The attack was quick and brutal- the footmen were waylaid and Ormond was captured and bound. A note was pinned to his chest which explained why he was being executed, and the confederates sped along Piccadilly taking the Duke towards the infamous Tyburn tree, Londons great place of execution.
The plan was to drag him there, string him up and allow the authorities find him in the morning... the story goes Blood rode ahead to secure Tyburn while his companions took the Duke under armed guard to the place of execution. Ormonde's men regrouped however and a high speed chase now took place as the kidnappers raced down Piccadilly, Ormonde's men in pursuit. The Duke managed to free himself and got away; the pursuit was too close and the kidnappers had to flee rather than try to go after him again.
They had failed. The next day a reward of £1000 was listed for any and all information as to who the kidnappers were, and for now, because they were masked, Blood was not named as responsible. But the attempted kidnapping of Ormonde revealed a whole new dimension to Blood's story.

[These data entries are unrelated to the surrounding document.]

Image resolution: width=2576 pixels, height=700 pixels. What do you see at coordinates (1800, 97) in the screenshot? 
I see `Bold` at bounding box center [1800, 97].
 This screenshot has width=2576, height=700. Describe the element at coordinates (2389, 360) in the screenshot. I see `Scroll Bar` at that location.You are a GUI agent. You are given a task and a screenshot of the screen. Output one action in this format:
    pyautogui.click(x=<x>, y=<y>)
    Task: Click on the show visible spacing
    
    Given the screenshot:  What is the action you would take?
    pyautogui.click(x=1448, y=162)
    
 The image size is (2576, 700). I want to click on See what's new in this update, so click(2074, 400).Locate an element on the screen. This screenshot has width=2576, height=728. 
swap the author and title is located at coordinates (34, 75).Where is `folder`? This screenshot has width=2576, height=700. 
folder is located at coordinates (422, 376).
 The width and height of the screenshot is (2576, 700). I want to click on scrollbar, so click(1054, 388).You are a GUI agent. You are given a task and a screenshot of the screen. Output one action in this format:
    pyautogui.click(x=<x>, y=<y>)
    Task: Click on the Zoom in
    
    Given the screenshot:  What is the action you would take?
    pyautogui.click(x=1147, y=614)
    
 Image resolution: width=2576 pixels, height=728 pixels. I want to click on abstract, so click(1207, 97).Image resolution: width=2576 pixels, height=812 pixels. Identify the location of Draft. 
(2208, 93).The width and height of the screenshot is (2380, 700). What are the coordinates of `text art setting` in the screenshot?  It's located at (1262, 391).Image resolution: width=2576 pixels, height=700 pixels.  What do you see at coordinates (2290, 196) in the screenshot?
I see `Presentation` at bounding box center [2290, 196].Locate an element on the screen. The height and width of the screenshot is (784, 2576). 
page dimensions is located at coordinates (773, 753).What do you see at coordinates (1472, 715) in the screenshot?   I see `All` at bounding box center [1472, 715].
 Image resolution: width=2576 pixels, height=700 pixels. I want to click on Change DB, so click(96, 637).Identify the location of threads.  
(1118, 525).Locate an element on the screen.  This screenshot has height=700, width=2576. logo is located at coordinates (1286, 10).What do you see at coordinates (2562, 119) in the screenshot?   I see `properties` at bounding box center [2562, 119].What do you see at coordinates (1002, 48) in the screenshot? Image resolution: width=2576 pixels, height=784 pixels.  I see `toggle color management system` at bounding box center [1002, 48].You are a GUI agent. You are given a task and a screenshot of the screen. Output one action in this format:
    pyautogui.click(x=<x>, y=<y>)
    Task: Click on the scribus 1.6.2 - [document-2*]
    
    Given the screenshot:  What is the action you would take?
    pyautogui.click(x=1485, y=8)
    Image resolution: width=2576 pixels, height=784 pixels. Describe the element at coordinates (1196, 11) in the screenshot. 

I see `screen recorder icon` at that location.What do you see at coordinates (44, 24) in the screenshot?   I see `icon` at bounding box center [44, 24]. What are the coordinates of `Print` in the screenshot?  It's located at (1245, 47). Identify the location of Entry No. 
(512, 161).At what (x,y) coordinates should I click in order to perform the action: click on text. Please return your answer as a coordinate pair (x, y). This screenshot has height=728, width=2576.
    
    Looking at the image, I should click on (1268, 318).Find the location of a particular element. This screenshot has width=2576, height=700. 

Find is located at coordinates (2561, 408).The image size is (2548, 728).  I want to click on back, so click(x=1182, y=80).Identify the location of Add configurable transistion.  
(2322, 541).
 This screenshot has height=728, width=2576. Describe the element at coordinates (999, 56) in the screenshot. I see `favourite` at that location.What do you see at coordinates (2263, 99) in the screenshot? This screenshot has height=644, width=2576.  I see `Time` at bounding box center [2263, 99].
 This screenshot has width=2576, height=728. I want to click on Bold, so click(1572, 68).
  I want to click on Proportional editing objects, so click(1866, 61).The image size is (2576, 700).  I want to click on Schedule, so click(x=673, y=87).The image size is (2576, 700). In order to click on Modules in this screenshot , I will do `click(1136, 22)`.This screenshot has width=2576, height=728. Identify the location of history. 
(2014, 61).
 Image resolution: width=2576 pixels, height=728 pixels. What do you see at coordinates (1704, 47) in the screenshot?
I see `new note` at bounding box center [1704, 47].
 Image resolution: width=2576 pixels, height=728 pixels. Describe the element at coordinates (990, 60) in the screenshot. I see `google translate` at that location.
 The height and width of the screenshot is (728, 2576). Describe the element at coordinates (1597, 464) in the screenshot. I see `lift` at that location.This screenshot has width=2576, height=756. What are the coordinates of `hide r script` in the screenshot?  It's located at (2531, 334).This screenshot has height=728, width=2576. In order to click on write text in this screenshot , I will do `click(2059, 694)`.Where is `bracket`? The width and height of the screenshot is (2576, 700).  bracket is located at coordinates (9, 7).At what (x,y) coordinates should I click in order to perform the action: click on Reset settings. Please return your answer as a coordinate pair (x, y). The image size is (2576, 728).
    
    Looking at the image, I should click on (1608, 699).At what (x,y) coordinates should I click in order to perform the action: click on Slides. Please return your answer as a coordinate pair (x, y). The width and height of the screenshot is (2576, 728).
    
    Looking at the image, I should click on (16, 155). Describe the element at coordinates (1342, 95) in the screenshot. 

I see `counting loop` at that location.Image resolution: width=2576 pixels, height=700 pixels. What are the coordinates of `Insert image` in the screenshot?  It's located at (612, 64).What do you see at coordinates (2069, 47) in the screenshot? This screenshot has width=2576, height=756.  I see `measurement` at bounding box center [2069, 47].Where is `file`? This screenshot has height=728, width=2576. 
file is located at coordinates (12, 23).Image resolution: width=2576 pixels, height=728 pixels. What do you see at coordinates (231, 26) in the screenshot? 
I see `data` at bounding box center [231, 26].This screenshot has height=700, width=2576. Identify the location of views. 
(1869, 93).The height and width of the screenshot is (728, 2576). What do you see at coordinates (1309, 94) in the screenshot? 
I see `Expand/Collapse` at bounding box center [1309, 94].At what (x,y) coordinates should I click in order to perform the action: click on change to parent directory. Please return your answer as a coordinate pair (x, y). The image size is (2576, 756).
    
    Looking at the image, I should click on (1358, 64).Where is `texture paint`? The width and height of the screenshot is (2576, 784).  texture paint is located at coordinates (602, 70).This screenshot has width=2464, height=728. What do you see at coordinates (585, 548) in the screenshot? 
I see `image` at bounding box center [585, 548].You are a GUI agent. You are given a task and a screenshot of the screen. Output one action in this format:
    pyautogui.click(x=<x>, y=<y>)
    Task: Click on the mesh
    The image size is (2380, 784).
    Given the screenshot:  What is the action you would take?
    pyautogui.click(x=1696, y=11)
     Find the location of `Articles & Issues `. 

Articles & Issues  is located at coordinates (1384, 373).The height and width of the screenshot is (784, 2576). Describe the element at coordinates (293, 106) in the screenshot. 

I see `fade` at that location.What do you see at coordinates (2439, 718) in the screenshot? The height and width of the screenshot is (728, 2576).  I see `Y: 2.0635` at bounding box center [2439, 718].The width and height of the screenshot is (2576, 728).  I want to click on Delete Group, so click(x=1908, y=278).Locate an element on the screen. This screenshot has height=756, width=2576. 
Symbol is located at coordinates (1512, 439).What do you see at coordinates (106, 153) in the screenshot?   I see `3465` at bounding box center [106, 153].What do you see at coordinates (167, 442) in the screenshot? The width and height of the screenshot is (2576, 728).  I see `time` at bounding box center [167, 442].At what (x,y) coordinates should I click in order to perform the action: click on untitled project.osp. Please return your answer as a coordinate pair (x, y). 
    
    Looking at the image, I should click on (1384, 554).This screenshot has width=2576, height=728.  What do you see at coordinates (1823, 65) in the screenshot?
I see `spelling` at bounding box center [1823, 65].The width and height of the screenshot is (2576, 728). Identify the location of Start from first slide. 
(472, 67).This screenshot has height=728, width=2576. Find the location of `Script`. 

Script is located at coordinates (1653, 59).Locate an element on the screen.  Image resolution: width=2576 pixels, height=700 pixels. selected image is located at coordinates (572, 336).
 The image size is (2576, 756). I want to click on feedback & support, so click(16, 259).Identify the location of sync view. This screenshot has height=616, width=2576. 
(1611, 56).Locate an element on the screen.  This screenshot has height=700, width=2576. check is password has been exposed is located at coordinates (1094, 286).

(Piccadilly- where the kidnapping was attempted)
The Discreet Servant
The next day Ormonde's son publicly stated that the kidnappers (whomever they were) had been working for/in the service of Lord Ormond's greatest courtly rival, The Duke of Buckingham.
In fact he actually said if his father was murdered, he would personally shoot Buckingham himself.
Oddly enough... he may well have been telling the truth. From all the notes on Blood we suspect he had met Buckingham around 1662 when he was over in the Netherlands. Either he met him there or met him during secret trips to London.
Buckingham seems to have been Blood's secret patron. One wonders how many of Blood's exploits had been possible because the Duke of Buckingham had been pulling strings behind the scenes for him.
The rumour was that whenever anyone annoyed Buckingham, he would have Blood seek them out to correct them/duel them. If Blood was a spy, then he was Buckinghams spy.
But when you realise who Buckingham was- that changes everything.
The 2nd Duke of Buckingham
George Villiers, 2nd Duke of Buckingham is often mistaken for his father, also called George.
THAT Duke of Buckingham is the one mentioned by Dumas in the Three Musketeers, with the whole jewels/secret affairs: Lady D'Winter stuff.
No, this is his son, also called George. He also is mentioned in Dumas musketeer books (The Vicomte of Bragelonne: Ten Years Later (the massive second sequel to The Three Musketeers, whose third part, The Man In the Iron Mask is most well known), but that is by the by...
The main thing about the 2nd Duke was he was a favourite at King James II court. He had come up with the 'Merry Gang'- a bunch of nobles famed for being very intelligent, able to drink most folks under the table, and with ferocious sexual appetites.